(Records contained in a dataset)
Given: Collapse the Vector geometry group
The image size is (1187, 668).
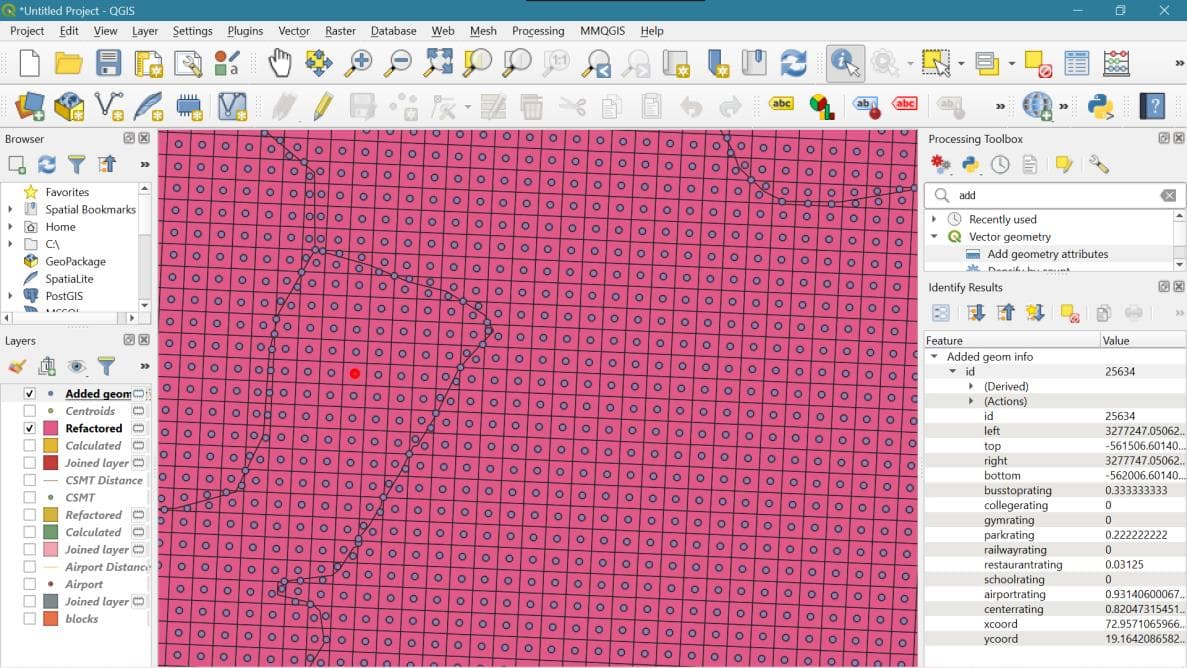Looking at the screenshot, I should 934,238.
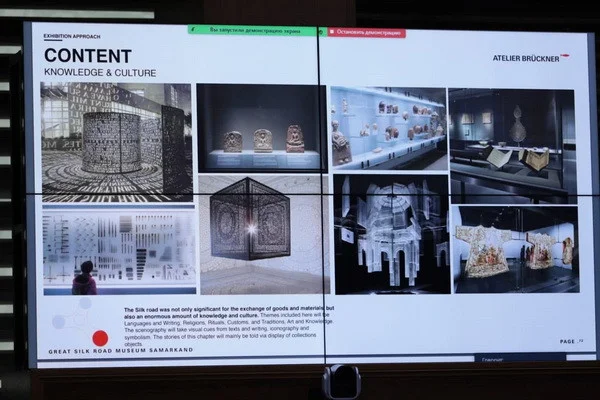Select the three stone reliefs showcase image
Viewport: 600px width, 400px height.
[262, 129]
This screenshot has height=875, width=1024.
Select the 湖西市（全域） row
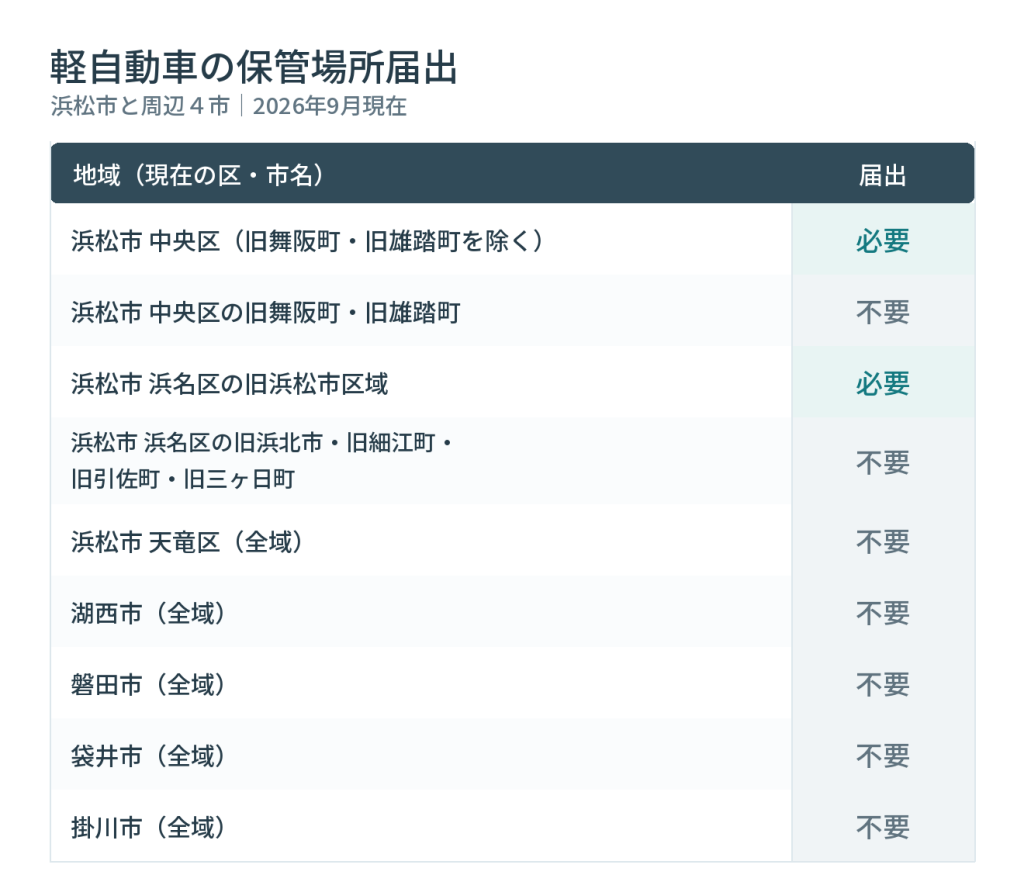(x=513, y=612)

...

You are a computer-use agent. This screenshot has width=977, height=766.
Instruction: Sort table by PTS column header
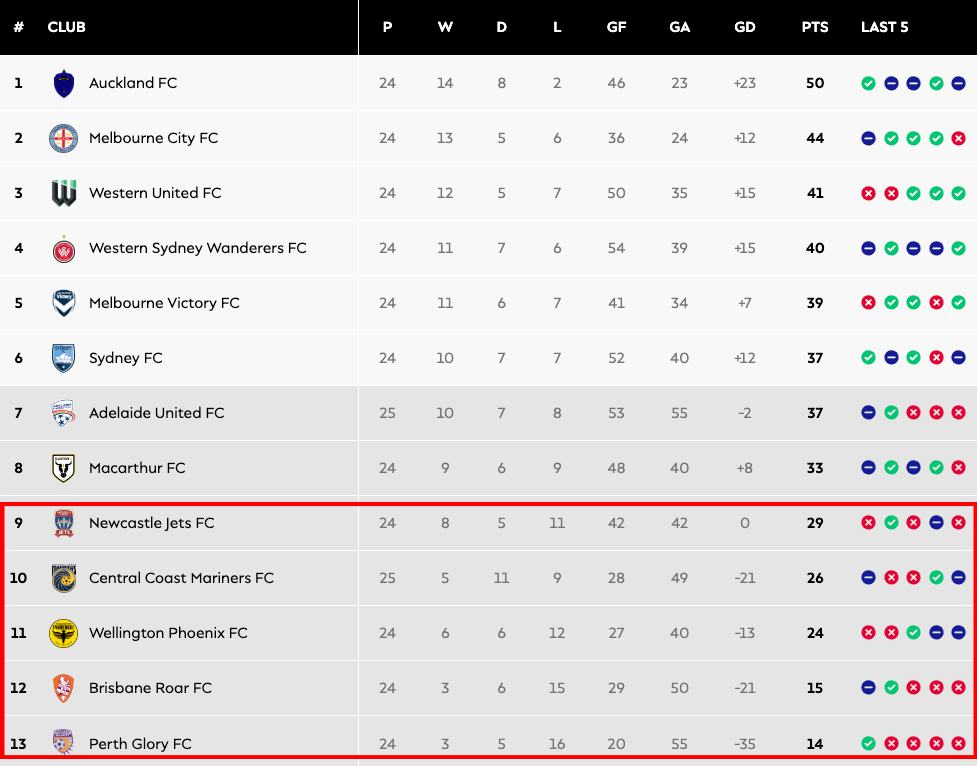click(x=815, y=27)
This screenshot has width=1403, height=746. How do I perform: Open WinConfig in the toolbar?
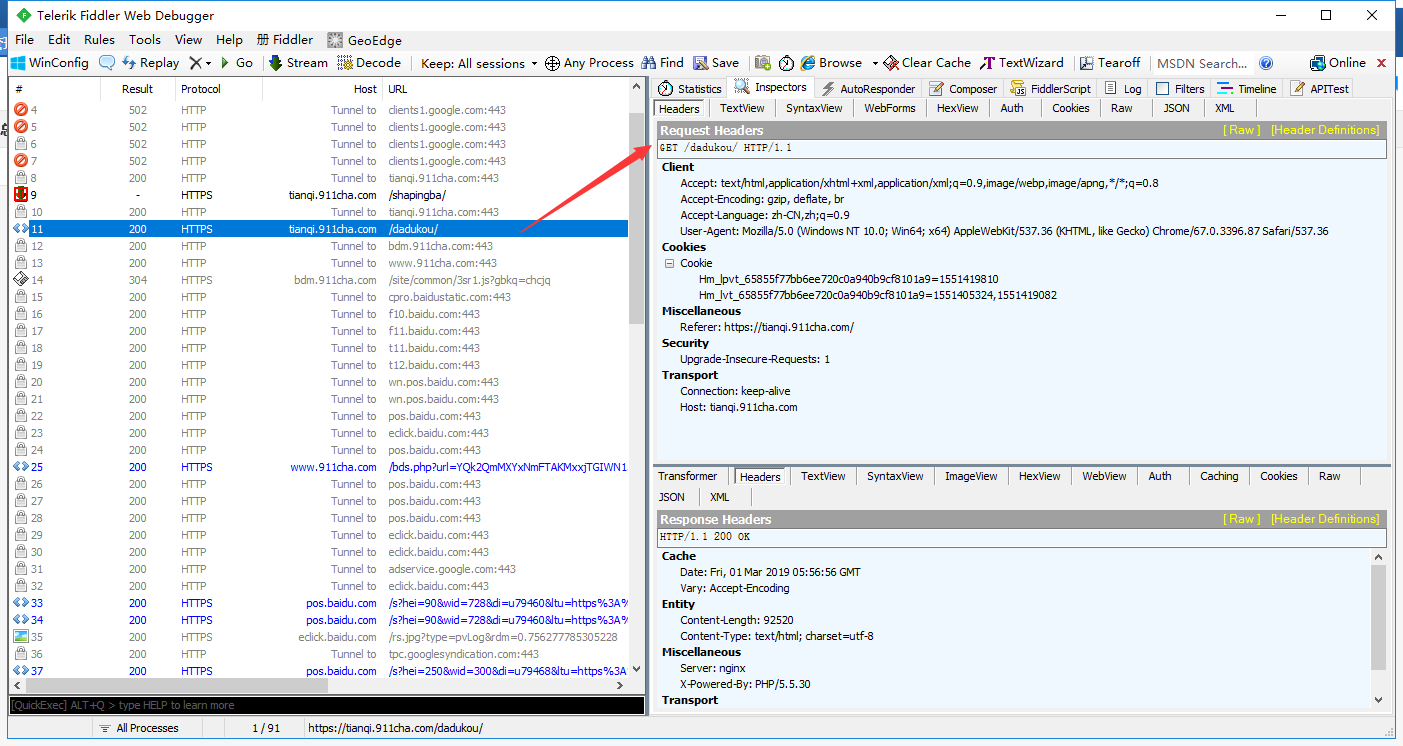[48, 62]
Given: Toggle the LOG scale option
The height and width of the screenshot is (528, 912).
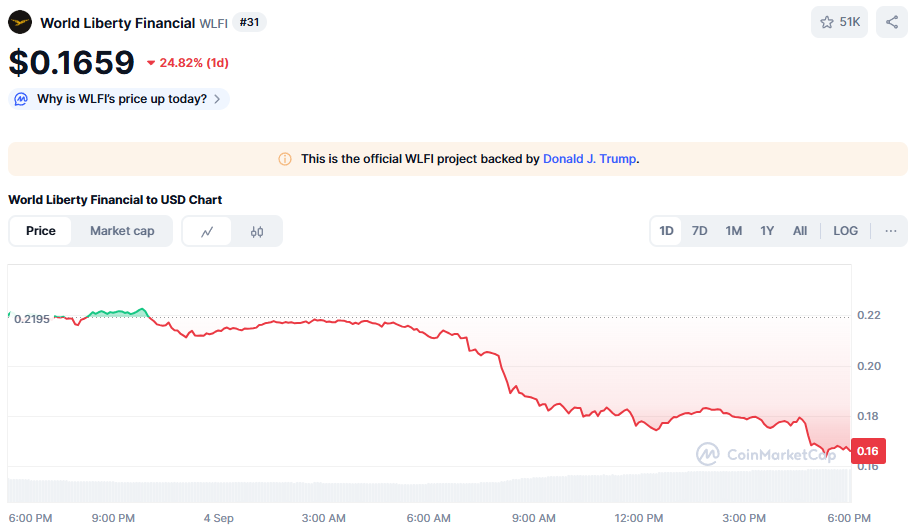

§ **TASK TO CARRY OUT**
Above are the records; restate exactly the lines from the one containing "Instruction: Sort table by PTS column header" through the one containing "The height and", keeping pictures out.

§ **RESULT BELOW**
Instruction: Sort table by PTS column header
click(x=815, y=27)
This screenshot has width=1403, height=746. How do I perform: Open WinConfig in the toolbar?
[48, 62]
Given: Toggle the LOG scale option
The height and width of the screenshot is (528, 912).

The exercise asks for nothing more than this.